Before emerging from creditor protection, the company must obtain adequate exit financing and complete efforts to address labor costs and pension issues, and satisfy other conditions set forth in the plans of reorganization. AbitibiBowater has commenced a process to obtain an exit financing package that will provide sufficient capital for the emerged company to manage business operations and execute its plans. In connection with this exit financing, the company has secured a backstop commitment from certain unsecured noteholders for a rights offering of up to $500 million along with a commitment to support the restructuring process. In this rights offering, AbitibiBowater would offer new convertible notes with a seven-year maturity from the date of closing to eligible unsecured creditors. The notes would be obtained upon exercise of the rights and convertible into common stock of the emerged company. Additional information on this rights offering has been disclosed in the court filings.
Ultimately, the company's plans of reorganization will require creditor approval and confirmation by the courts. Affected unsecured creditors who are entitled to vote will receive the court-approved disclosure and voting materials, which are expected to be mailed in July subject to court approvals. More information about AbitibiBowater's restructuring process can be found at www.abitibibowater.com or by calling toll-free 888-266-9280. International callers should dial 503-597-7698.

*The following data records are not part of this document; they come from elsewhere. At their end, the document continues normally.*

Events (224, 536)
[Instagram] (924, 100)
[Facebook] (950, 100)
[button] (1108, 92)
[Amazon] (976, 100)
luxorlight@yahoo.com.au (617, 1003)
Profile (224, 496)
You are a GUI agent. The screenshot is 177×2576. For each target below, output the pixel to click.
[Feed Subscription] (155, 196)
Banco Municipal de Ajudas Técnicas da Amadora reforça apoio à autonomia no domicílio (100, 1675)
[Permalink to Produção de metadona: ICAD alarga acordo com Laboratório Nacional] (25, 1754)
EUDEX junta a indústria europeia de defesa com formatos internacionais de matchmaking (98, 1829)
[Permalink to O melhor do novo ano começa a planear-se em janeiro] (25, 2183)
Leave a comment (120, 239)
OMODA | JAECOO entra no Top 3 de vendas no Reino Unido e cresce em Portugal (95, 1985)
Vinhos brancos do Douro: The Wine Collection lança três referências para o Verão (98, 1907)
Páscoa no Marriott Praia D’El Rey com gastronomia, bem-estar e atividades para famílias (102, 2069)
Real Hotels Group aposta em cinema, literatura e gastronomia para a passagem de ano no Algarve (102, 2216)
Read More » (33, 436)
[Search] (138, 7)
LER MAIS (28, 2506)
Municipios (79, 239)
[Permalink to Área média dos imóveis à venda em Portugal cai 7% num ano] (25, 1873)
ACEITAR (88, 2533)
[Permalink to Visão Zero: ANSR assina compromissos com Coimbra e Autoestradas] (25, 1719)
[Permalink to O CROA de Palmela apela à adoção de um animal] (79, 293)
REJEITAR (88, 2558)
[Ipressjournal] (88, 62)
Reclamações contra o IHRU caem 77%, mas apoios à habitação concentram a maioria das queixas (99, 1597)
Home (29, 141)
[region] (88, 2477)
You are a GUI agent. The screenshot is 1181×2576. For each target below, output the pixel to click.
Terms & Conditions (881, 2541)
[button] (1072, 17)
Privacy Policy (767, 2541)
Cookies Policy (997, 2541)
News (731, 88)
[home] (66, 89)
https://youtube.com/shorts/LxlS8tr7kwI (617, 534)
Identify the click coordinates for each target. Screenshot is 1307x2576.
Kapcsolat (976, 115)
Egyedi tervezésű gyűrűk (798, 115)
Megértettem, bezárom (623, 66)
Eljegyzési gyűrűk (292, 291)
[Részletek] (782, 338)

AbitibiBowater produces a wide range of newsprint, commercial printing papers, market pulp, and wood products. It is the eighth largest publicly traded pulp and paper manufacturer in the world. AbitibiBowater owns or operates 22 pulp and paper facilities and 26 wood products facilities located in the United States, Canada, and South Korea. Marketing its products in more than 90 countries, the company also is among the world's largest recyclers of old newspapers and magazines, and has third-party certified 100% of its managed woodlands to sustainable forest management standards. AbitibiBowater's shares trade over-the-counter on the Pink Sheets and on the OTC Bulletin Board under the stock symbol ABWTQ.